(GIVEN EXERCISE) Pick up the earnings call transcript that comes first below, ahead of the entries, and continue it from the point where it stops.

>> Begin SOURCE PASSAGE

Dave Koning, Analyst

And is that pretty normal? Like is that sixteen million dollars a quarter of service and three million dollars to four million dollars a quarter of product kind of what you'd expect over time?

Tricia Chiodo, CFO

I think the product revenue is probably lower than we would expect over time. So, I think they're experiencing some startup costs and other things that we're seeing here. So, I would expect those numbers to grow over time. And we did add some really nice little charts in our earnings deck that lay out some of these items.

Operator, Unidentified Company Representative

Thank you. And we will move on to our next question from James Faucette with Morgan Stanley.

David Roberts, CEO

James, are you there?

Operator, Unidentified Company Representative

Sir, your line is open and active. And we are not getting a response from him. We'll move on to Daniel Moore with CJS Securities.

Daniel Moore, Analyst

Very good. I'll go again. Just talk a little bit about T2 as a sort of a new platform. What do you see the opportunity? Rollup is not the right word, but should we see this as a platform for further expansion via M and A over time?

David Roberts, CEO

Yes, I think so. I mean, I think what you would look at the parking business as a whole is, there's not a lot of assets like T2 that are sort of size and scale with the level of cash flow and profitability that they have. It’s a unique market. There's some real big players and then there's a lot of tiny small players, so certainly, there could be some other opportunities there. I think the real strategic imperative here is, I think everyone in the category of smart transportation would say that curbside management is going to be a big challenge for municipalities going forward, and we want to be a part of that future. We think it's going to be important to our customers as well as other customers. So, T2 serves as a great platform for us to do that while at the same time diversifying some of our revenue into an adjacent market.

Daniel Moore, Analyst

Got it. And switching gears David, you touched on this, but any commentary around your rack customers' willingness and more to the point ability to re-fleet or expand their fleets as we think about twenty twenty-two in light of pretty well-documented supply chain challenges, etcetera?

>> End SOURCE PASSAGE
>> Begin SUPPLIED RECORDS

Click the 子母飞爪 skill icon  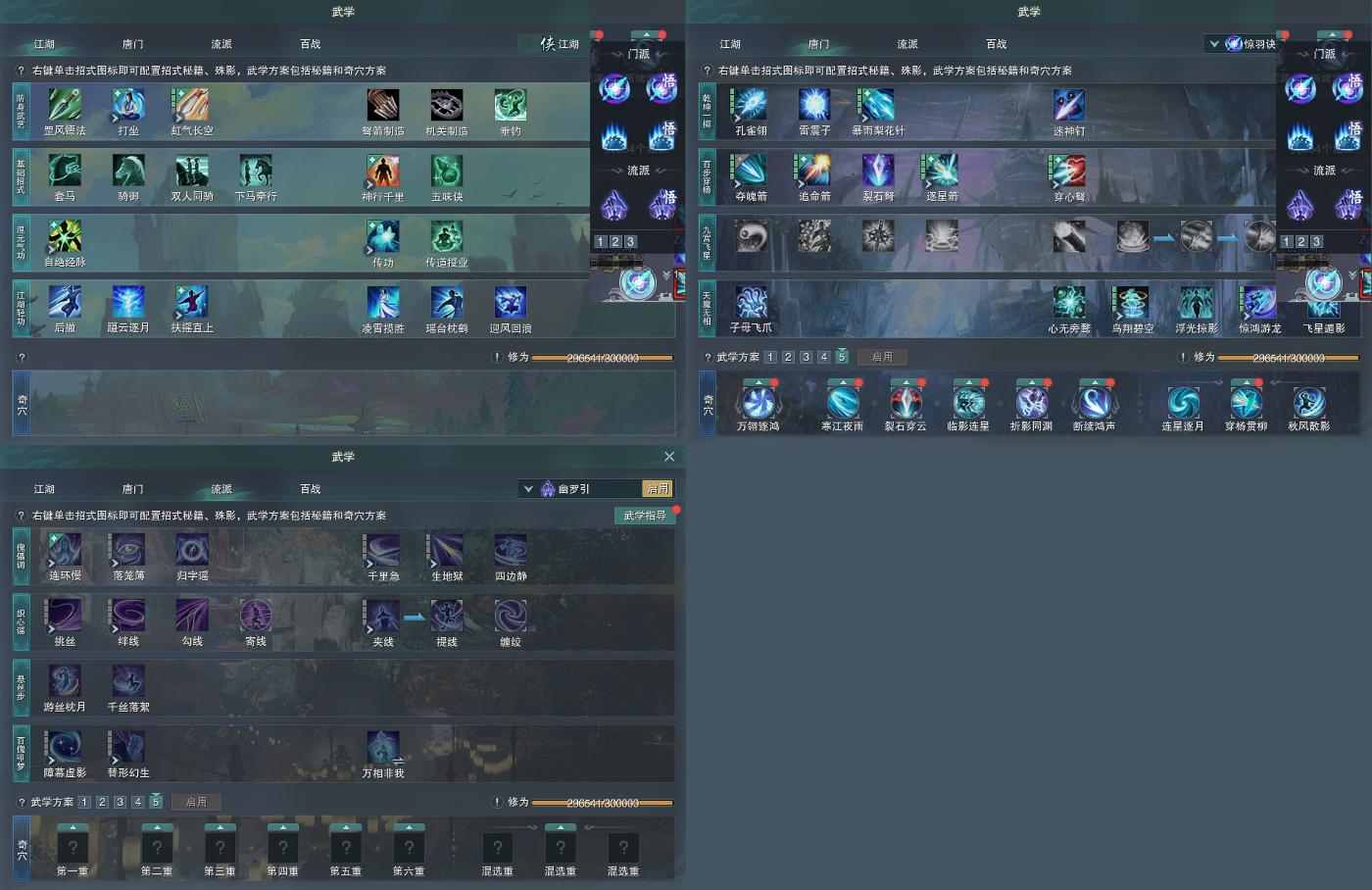(751, 302)
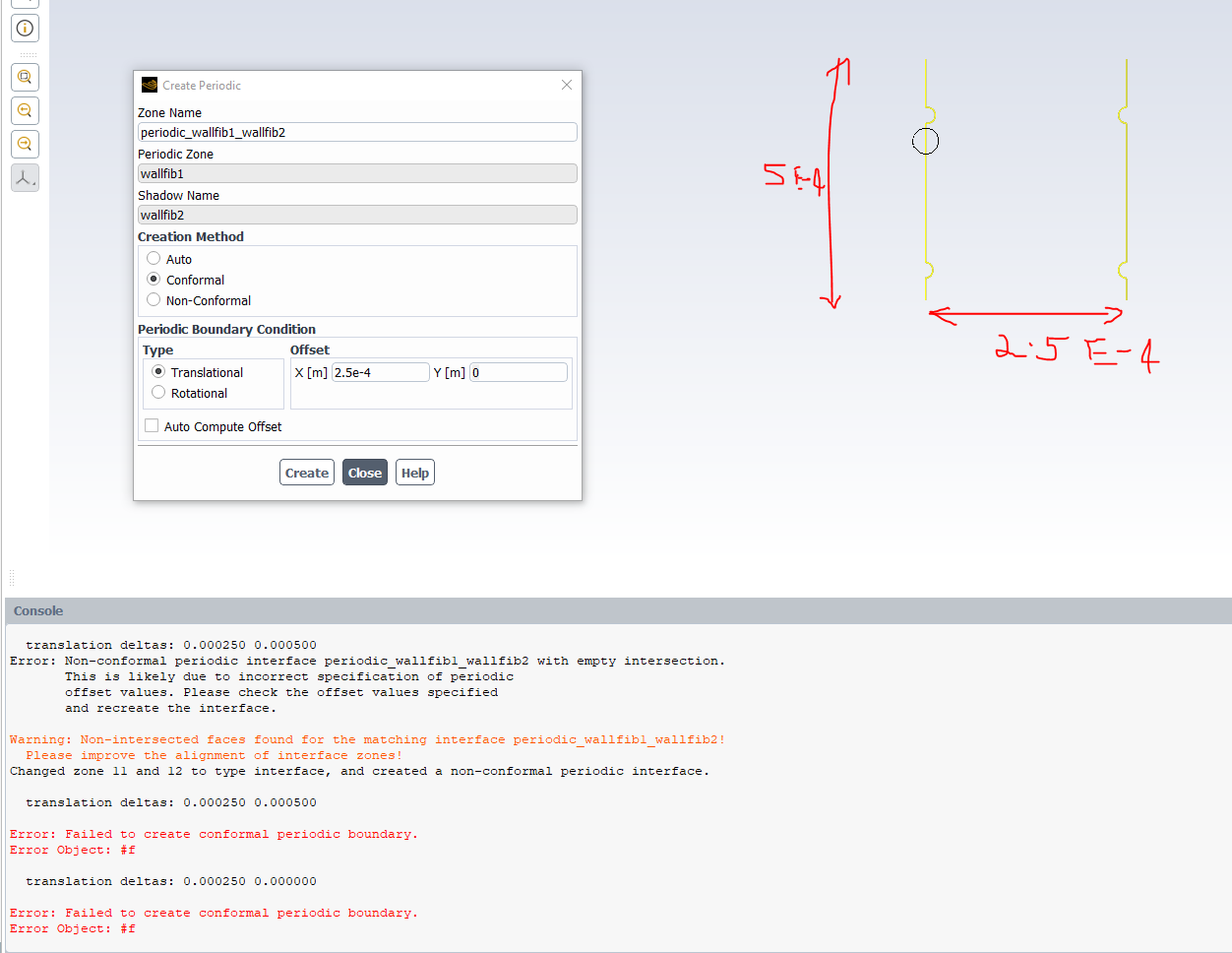Click the Y offset input field

coord(518,372)
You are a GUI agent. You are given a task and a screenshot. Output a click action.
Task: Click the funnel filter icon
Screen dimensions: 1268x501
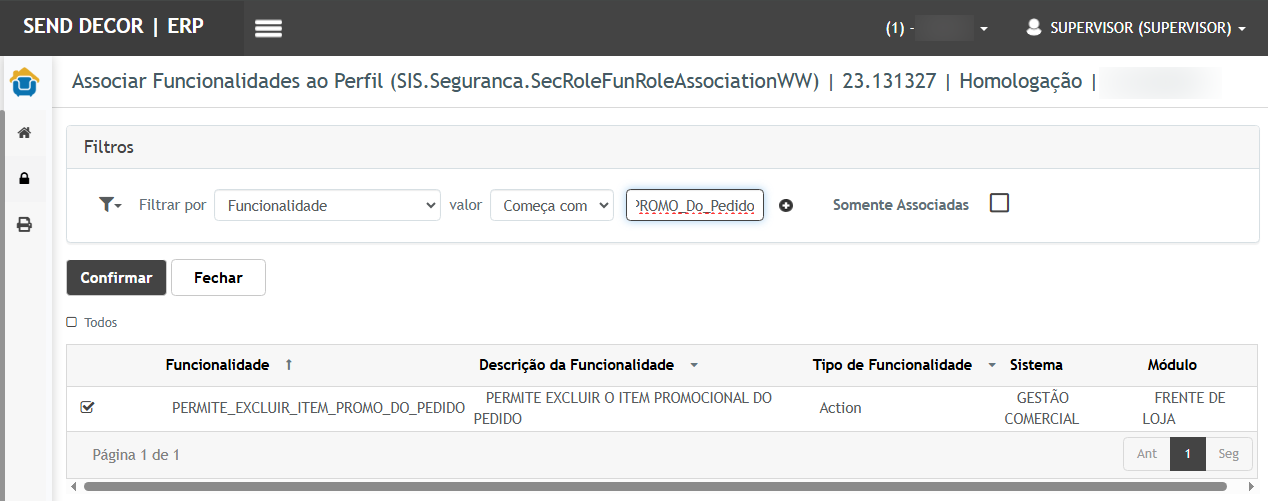(109, 205)
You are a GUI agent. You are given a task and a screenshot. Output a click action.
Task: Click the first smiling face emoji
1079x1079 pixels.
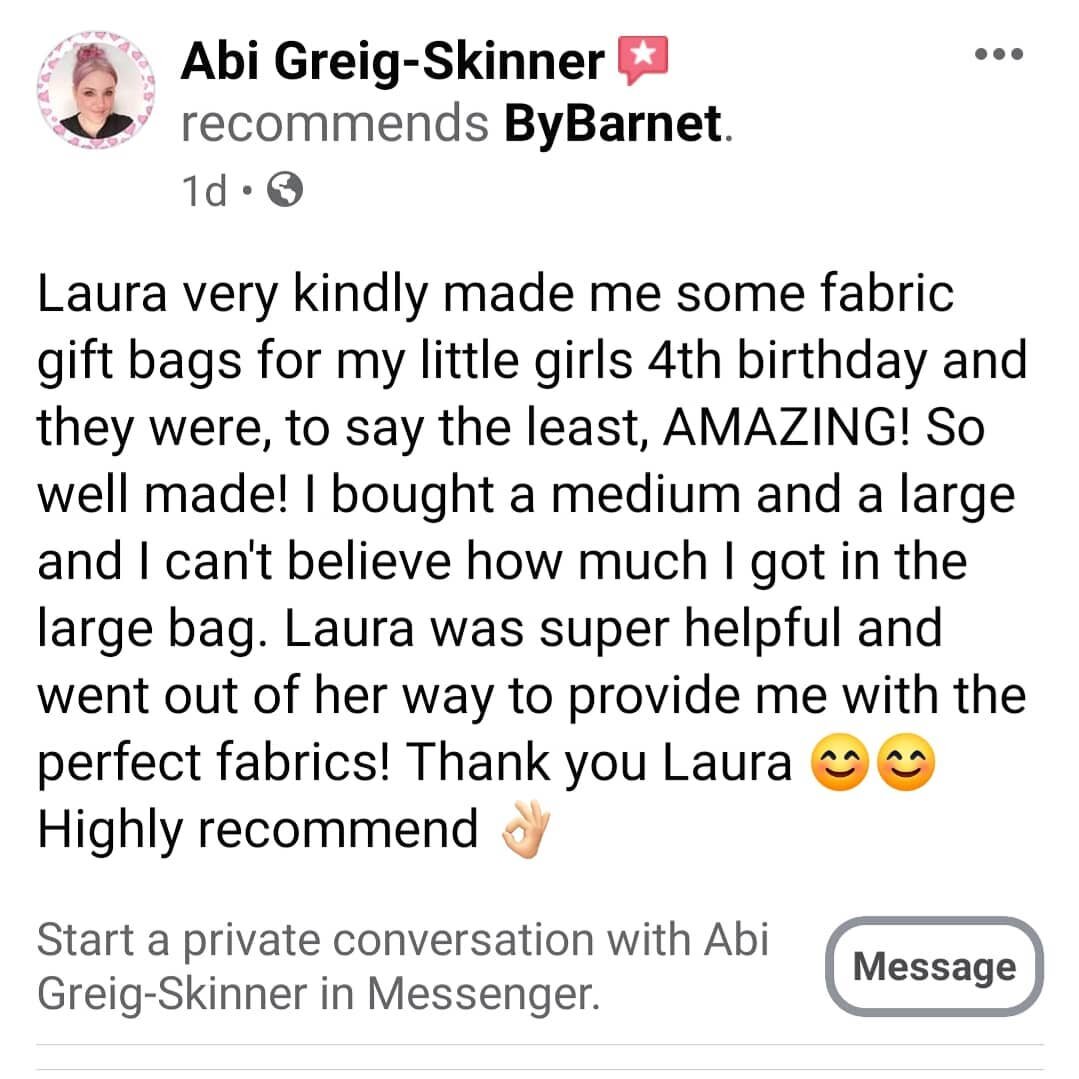(x=840, y=762)
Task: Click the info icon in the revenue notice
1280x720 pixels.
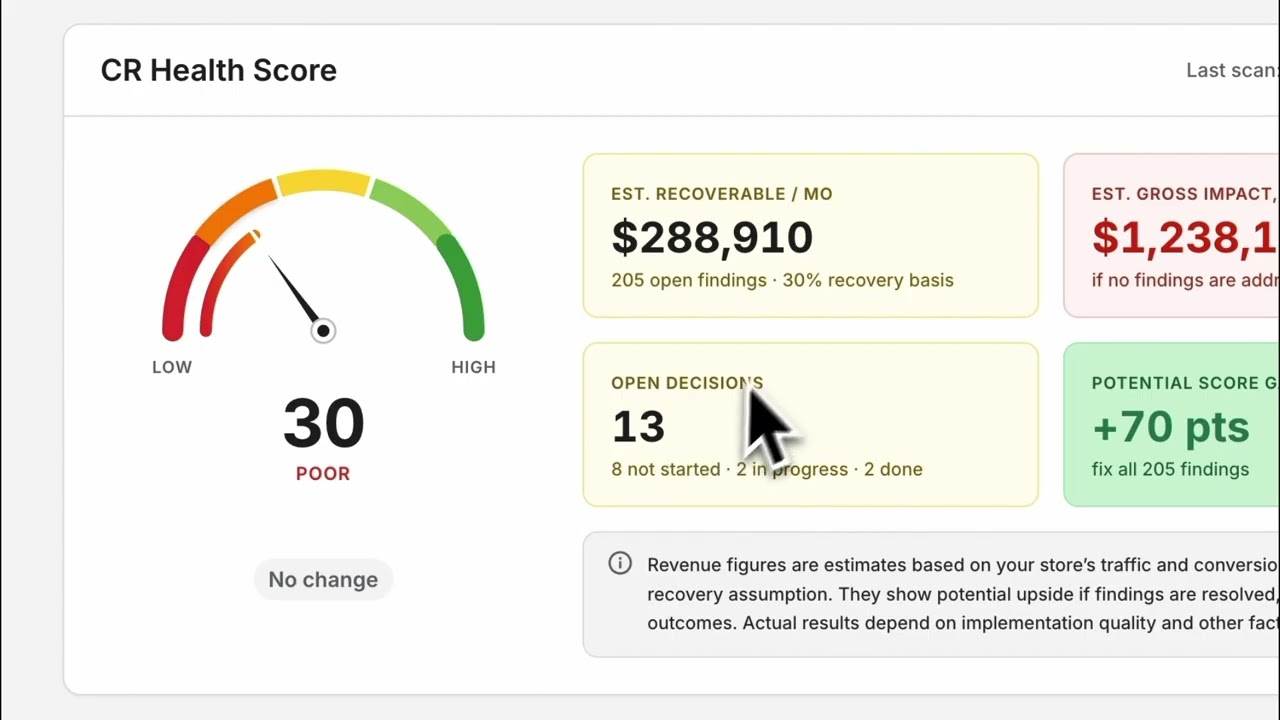Action: click(x=620, y=563)
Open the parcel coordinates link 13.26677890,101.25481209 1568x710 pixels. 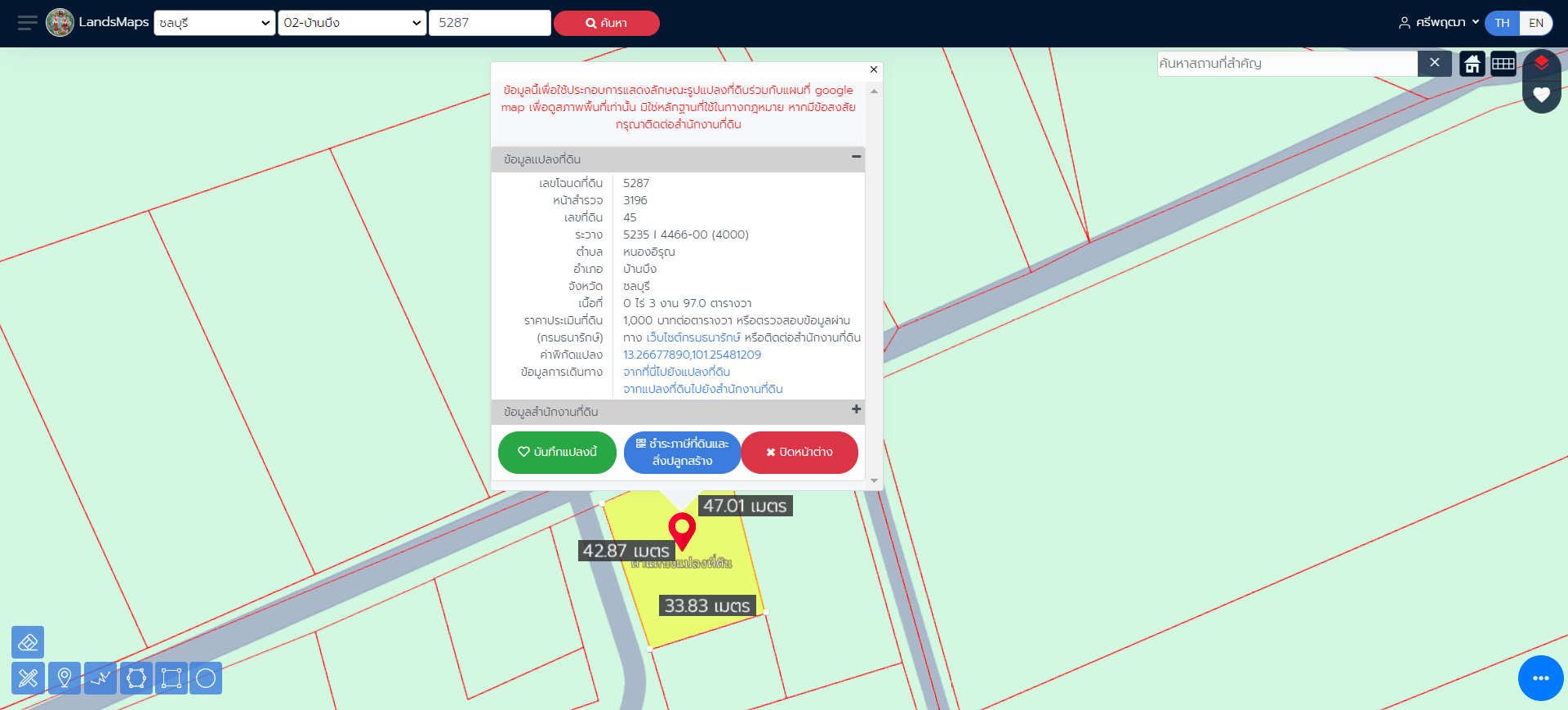click(x=692, y=355)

>> End SUPPLIED RECORDS

(THE RESULT)
David Roberts, CEO

Yeah. I mean, I think overall, I would definitely listen to the public CEO comments around that versus relying on my commentary. But I think what they would tell you is that they are working hard to get their fleets back to where they were. I mean, Hertz even announced they are going to buy one hundred thousand Teslas. And Elon Musk seemed to disagree with them, so we'll find out if that's actually true or not. But that being said, I would anticipate that they will continue to be below twenty nineteen levels probably for a significant portion of next year. I think most have indicated that the end of next year or Q4 next year would be when they would think the issues around the chips and the new vehicles coming out of volumes might be solved. Unfortunately, we're seeing a higher level of activity, and that seems to be a durable trend.

Daniel Moore, Analyst

Very good. And then I was typing as quickly as I could, just if you could give us again the remaining receivable that you expect to bring in from New York City in Q4? Thanks.

Tricia Chiodo, CFO

Yes. So, we have, well right now, we have about eighty-seven million dollars receivable. I’m sorry, just over eighty million dollars is the total receivables that we have out there. We would expect to be collecting on that, but also continuing to bill them for about the same rate, call it forty-one million dollars in Q4 as well. So, we'll still have a healthy receivable there, but if we continue to pay on time, which they have done exactly what they said they would do, we would bring in that eighty million dollars in Q4.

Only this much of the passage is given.